*Material for the task:*
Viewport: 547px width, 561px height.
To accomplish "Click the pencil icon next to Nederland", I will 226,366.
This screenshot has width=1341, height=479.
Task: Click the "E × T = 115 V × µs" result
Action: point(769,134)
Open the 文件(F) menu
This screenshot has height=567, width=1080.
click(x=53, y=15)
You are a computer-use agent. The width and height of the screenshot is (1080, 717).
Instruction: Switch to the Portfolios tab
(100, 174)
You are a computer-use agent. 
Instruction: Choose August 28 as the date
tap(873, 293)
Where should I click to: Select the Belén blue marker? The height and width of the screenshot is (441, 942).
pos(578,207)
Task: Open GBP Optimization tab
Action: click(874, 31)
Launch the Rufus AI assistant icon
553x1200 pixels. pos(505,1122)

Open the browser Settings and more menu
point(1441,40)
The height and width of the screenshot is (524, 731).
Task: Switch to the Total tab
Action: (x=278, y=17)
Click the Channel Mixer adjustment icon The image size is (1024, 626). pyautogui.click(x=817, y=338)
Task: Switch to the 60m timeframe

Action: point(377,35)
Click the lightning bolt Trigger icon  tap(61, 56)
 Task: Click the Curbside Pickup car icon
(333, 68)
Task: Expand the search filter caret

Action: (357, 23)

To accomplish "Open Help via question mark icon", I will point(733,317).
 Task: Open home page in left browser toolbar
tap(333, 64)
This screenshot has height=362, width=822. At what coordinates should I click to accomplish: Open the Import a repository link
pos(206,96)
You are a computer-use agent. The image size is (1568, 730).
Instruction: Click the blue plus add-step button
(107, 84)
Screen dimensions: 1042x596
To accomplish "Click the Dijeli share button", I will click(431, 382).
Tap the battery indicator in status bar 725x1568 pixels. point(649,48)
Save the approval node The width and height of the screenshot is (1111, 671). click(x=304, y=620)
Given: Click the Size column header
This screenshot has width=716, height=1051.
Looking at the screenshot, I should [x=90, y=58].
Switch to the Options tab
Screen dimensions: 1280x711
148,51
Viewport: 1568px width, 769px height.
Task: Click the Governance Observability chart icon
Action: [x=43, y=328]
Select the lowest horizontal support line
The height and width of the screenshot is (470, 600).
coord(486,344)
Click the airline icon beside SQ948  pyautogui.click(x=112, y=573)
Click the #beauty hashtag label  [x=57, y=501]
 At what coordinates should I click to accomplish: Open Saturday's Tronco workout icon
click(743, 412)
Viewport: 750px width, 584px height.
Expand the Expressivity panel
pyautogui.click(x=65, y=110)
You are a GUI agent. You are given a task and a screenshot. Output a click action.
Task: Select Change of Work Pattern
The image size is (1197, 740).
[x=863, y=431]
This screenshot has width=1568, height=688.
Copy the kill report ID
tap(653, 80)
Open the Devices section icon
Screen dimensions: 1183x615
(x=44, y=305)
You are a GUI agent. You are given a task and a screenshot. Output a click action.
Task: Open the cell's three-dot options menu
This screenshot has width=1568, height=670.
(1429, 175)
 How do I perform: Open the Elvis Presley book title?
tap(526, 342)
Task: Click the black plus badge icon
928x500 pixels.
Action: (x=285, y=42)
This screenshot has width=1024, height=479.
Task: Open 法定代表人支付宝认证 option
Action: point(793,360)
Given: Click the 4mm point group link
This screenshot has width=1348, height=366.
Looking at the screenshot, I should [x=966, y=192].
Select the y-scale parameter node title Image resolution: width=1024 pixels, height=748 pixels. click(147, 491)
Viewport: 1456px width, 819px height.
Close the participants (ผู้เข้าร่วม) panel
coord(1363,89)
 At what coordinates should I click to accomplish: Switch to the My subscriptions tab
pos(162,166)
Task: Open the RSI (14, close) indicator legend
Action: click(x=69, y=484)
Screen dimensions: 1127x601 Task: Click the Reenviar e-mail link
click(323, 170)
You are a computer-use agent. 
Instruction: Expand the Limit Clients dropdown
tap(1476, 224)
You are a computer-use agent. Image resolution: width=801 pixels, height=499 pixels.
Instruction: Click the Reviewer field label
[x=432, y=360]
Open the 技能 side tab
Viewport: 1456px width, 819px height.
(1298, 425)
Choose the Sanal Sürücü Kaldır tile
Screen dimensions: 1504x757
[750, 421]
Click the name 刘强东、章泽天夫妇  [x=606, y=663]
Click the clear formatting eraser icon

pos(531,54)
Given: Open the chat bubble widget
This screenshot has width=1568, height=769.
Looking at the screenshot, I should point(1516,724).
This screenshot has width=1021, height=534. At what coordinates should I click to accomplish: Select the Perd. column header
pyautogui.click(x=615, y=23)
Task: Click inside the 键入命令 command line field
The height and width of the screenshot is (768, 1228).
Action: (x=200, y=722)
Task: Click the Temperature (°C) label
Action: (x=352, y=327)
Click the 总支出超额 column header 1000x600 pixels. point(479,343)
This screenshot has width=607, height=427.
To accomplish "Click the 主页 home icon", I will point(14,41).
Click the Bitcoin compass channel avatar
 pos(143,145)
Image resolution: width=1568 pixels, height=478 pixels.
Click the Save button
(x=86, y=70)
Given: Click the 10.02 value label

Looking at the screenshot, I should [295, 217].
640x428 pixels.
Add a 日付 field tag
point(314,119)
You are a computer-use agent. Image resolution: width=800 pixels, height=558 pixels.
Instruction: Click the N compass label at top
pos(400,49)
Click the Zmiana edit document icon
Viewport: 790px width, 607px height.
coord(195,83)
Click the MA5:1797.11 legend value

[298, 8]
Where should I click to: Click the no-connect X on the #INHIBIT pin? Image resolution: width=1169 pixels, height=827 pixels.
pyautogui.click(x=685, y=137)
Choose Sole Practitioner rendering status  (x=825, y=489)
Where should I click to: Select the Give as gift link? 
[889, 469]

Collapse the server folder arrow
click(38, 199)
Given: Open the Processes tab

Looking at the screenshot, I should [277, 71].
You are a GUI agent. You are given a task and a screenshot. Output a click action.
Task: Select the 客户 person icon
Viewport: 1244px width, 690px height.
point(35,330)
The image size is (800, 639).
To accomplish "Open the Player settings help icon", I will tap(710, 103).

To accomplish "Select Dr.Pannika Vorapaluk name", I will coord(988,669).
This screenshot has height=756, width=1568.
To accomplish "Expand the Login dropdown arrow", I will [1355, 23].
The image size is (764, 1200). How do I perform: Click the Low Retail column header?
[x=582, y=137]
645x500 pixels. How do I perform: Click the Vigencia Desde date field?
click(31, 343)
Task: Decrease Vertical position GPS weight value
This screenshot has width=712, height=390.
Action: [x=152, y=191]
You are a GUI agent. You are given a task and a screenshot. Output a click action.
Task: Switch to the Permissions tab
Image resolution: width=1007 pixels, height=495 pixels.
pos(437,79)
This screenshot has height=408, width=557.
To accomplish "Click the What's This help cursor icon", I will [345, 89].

*Your goal:*
The answer must be every line from the records above that contains the word "computer", copied in full.

*Response:*
You are a computer-use agent. The width and height of the screenshot is (1080, 717).
You are a computer-use agent. 
You are a computer-use agent. The image size is (1568, 730).
You are a computer-use agent. 
You are a computer-use agent. Image resolution: width=801 pixels, height=499 pixels.
You are a computer-use agent. Image resolution: width=800 pixels, height=558 pixels.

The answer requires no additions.